WORLD MYSTERY TOUR: “C” is for CALIFORNIA–Part One
So many mysteries and thrillers are set in California. I will pick ones that are of note for one reason or the other, and my apologies for anyone that I might have omitted.
First, an acknowledgement to writers who have set their hardboiled fiction in Los Angeles. The hardboiled detective gets enmeshed in the crime and wickedness all around him, yet is still somehow detached from it. Any emotion is replaced by a tough, cynical attitude. One may argue which city is grittier, but I feel Los Angeles is the best hardboiled location. People move to LA to do their own thing, not to socialize. That is where the detachment comes from, and thus LA gives you hardboiled on a silver platter. In this vast metropolitan area (I live in Pasadena but still sometimes say I live in Los Angeles), you, the solitary driver in your car are surrounded by a sea of cars, all of them with their windows tightly shut. You are there and you look like you’re there, but in fact you are aloof from everyone, just like the hardboiled detective.
Prominent among hardboiled writers was Raymond Chandler (July 23, 1888 – March 26, 1959). One of the most quoted authors for his “Chandlerisms,” he had a strong influence on American popular literature, and is considered to be a founder, along with Dashiell Hammett, of the hardboiled school of detective fiction.

RAYMOND CHANDLER (Photo: telegraph.co.uk)
His famous protagonist, Philip Marlowe, has an office at #615 on the sixth floor of the Cahuenga Building on Hollywood Boulevard near Ivar, which is quintessential Hollywood (never to be confused with Beverly Hills).
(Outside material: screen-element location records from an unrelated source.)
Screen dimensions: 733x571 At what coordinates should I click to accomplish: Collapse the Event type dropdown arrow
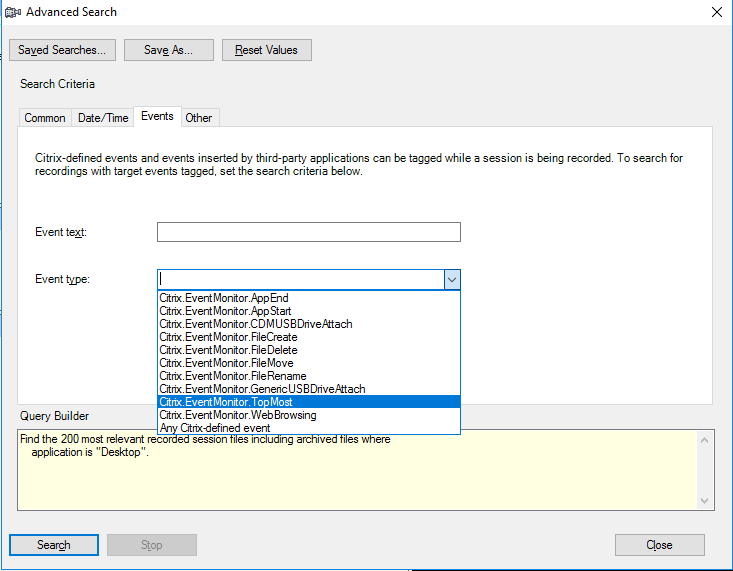[x=451, y=280]
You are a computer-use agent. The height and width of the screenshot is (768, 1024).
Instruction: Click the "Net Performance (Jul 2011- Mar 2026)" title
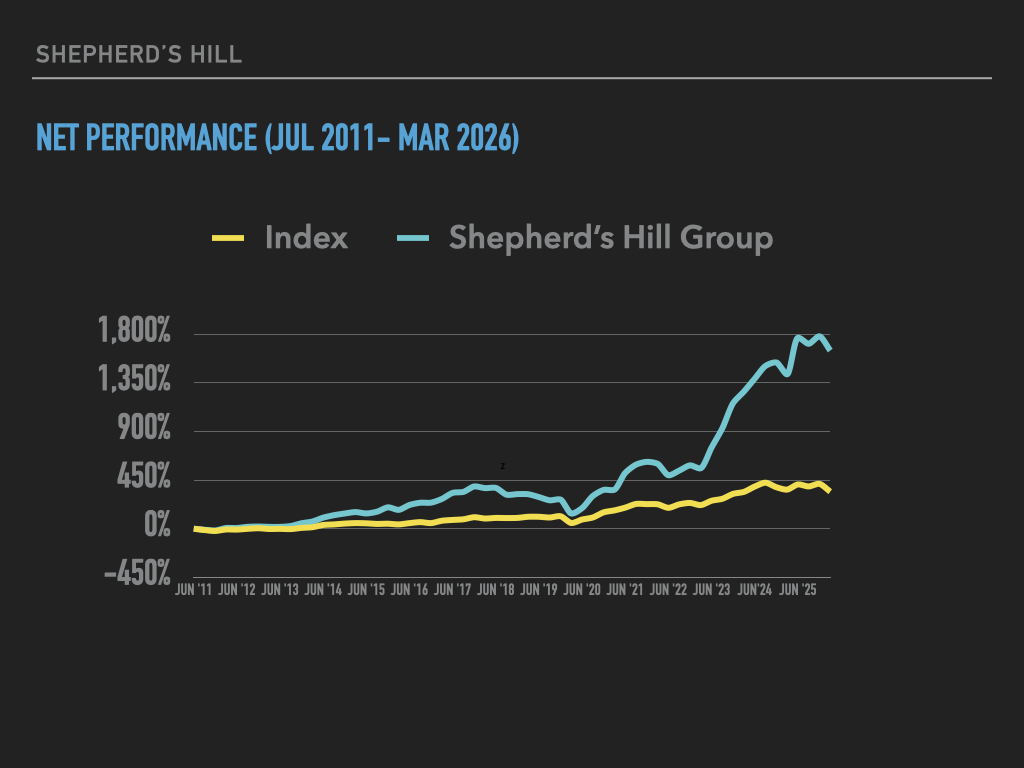[277, 137]
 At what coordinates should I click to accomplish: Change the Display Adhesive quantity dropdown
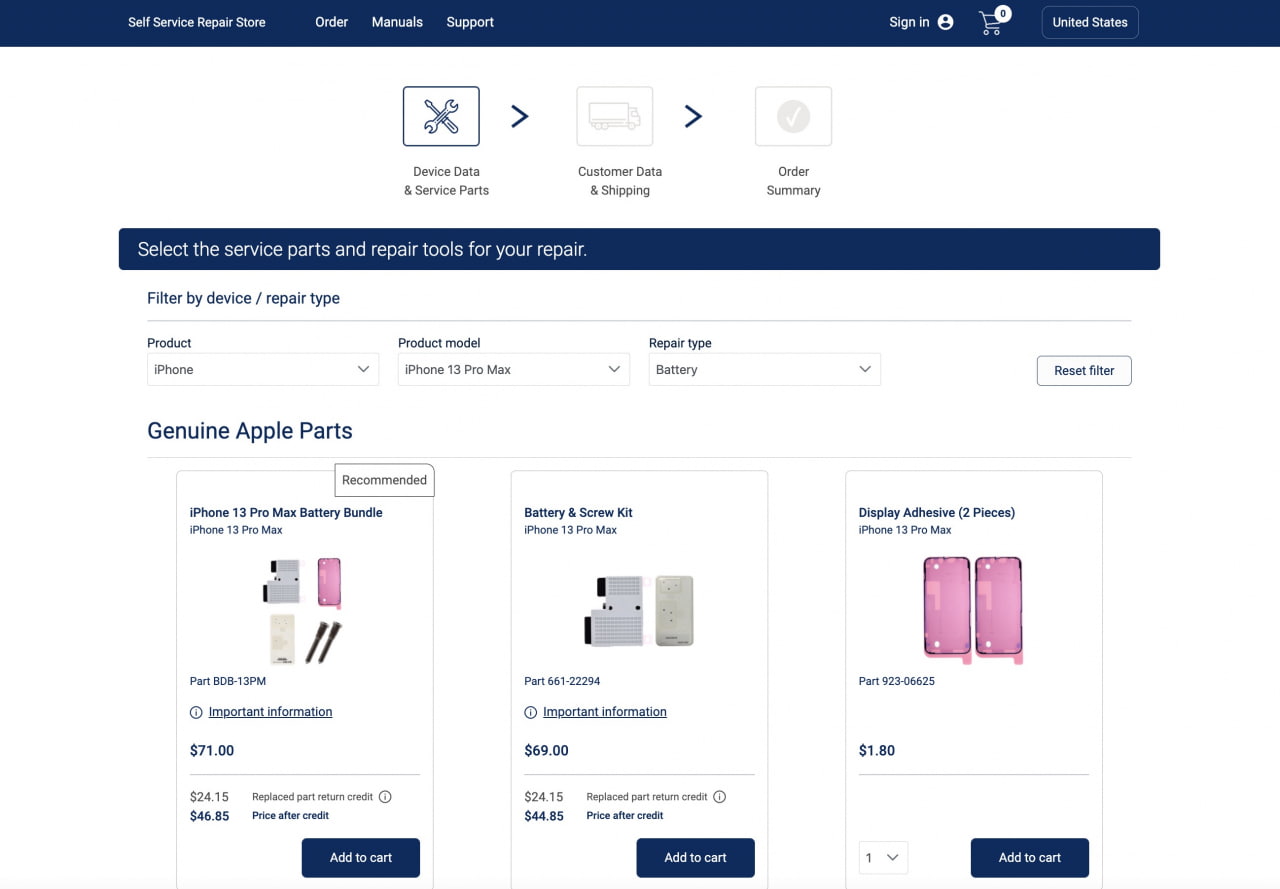tap(881, 857)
Years ago when I came to Los Angeles, Hollywood Boulevard was grungy and fading like a sad old movie star, and it was easy to imagine Philip Marlowe walking this street. But now, with the Dolby Theater, a huge glass-facaded Gap Store and other familiar chains, the boulevard is bright and glitzy but with less character than before.
Some of Chandler’s masterpieces are Farewell, My Lovely (1940), The Little Sister (1949), and The Long Goodbye (1953). I have not read everything Chandler wrote, but some of my most favorite lines are:
From The High Window–”He didn’t curl his lip because it had been curled when he came in…”
From The Big Sleep–“Such a lot of guns around town and so few brains…”
From The Long Goodbye–”She opened her mouth like a firebucket and laughed. That terminated my interest in her…”
It’s much harder to pull these lines off in twenty-first century writing, but some novelists can still do it, and we’ll take a look at one or two of them in upcoming “C is for California” blogs.